Retrieve the status and summary of all ECS Sync jobs across instances:

ecactl ecssync checkjobs

Viewing Job Schedules

Display the schedules configured in Eyeglass:

ecactl ecssync schedules

Pushing Support Logs

Send Vault Agent logs to Eyeglass for support or troubleshooting:

ecactl ecssync pushvaultagentlogs

Updating Eyeglass Jobs

Push ECS Sync jobs created in the GUI to Eyeglass for management and scheduling:

ecactl ecssync updatejobs

CPU and Memory Graphs During Copy

CPU Usage Graph:

cpu_usage_during_copy

Memory Usage Graph:

memory_usage_during_copy

Troubleshooting

Resolving Certificate Issues in ECS

If you encounter certificate-related issues with the ECS container, follow these steps to resolve:

Step 1: Generate and Export Certificate

Run the following command to generate the certificate:

echo Q | openssl s_client -showcerts -connect <ECS_IP>:9021 | sed -ne '/BEGIN/,/END/{p}' > storage.cer
note

Editing storage.cer is not required as there is only one certificate.

Step 2: Copy Certificate to Container

Copy the certificate into the container:

docker cp storage.cer ecssync:/tmp

Step 3: Access Container Shell

Get into the ECS Sync container shell:

docker exec -it ecssync bash

Step 4: Add Certificate to Java CA Keystore

Run the following command to add the certificate to the Java CA keystore:

keytool -keystore /etc/pki/ca-trust/extracted/java/cacerts -storepass changeit -importcert -alias <cert_name> -file /tmp/storage.cer

Step 5: Verify Certificate Installation

Verify that the certificate is present:

keytool -list -keystore /etc/pki/ca-trust/extracted/java/cacerts -storepass changeit | grep <cert_name>

Step 6: Exit Container Shell

Run command to exit out of container shell:

exit

Step 7: Get Container ID

Get the Docker Container ID of ecssync container using command:

docker ps

Step 8: Commit Container Changes

Run command:

docker commit <Container_ID> eca/ecssync:<tag_name>

Run docker ps again to verify that the new image tag is present.

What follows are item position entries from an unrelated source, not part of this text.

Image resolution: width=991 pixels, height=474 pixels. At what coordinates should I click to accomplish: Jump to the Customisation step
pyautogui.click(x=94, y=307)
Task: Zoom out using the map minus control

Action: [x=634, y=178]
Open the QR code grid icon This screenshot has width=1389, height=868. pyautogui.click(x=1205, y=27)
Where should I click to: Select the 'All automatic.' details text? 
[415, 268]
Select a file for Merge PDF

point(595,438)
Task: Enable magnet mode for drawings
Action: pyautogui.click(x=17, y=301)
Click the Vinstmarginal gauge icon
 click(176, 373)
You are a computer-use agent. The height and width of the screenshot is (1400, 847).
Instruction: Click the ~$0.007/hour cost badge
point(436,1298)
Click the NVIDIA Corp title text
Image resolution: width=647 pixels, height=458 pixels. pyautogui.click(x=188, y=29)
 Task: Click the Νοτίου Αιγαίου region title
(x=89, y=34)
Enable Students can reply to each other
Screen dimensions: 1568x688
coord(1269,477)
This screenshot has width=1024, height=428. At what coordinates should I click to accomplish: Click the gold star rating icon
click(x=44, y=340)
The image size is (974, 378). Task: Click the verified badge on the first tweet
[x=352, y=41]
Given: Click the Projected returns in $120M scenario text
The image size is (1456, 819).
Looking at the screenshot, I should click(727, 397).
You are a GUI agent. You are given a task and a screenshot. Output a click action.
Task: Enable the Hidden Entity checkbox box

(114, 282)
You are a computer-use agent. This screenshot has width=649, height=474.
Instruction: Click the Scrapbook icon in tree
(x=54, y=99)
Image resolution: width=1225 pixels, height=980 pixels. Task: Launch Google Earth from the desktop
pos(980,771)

Step 9: Update Docker Compose Configuration

Update the docker-compose.vaultagent.yml with the new tag.

Run command:

vi /opt/superna/eca/docker-compose.vaultagent.yml

Add the following line with correct indentation and save:

image: "eca/ecssync:<tag_name>"

Step 10: Restart ECA Cluster

Do cluster down and up:

ecactl cluster down
ecactl cluster up

The certificate should now be properly configured and the issue resolved.

See Also

For installation and operations for Airgap for PowerScale, see the Airgap Installation guide and Airgap Jobs guide.